WHAT YOU HAVE TO DO
Search the records for lines with the word "icon" and copy each match.

INPUT FOR THIS TASK
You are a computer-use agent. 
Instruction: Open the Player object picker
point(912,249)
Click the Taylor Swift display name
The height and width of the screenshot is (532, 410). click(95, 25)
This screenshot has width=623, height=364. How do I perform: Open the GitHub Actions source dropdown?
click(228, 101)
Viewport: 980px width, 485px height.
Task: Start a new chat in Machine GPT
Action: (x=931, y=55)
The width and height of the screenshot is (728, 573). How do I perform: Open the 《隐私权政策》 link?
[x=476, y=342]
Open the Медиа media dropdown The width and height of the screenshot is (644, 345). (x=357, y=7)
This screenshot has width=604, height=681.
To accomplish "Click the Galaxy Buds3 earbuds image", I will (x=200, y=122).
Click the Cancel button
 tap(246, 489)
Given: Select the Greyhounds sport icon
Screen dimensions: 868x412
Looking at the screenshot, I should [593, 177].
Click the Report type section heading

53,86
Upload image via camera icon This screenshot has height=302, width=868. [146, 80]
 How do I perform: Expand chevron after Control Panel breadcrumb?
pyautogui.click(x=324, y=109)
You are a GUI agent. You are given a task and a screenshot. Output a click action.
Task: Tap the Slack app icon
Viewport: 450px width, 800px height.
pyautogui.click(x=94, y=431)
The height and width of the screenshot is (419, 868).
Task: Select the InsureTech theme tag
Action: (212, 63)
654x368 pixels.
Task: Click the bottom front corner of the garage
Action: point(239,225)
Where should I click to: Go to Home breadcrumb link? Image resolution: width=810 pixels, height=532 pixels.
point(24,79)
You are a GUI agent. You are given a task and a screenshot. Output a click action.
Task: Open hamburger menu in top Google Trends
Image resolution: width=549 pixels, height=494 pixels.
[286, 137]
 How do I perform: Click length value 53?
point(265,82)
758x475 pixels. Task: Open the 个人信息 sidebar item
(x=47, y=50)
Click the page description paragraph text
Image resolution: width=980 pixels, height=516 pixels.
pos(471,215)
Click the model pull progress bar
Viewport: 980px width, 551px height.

SOLUTION TO THIS PROBLEM
Given: Select the Greyhounds sport icon
Upload image via camera icon This screenshot has height=302, width=868. [146, 80]
Task: Tap the Slack app icon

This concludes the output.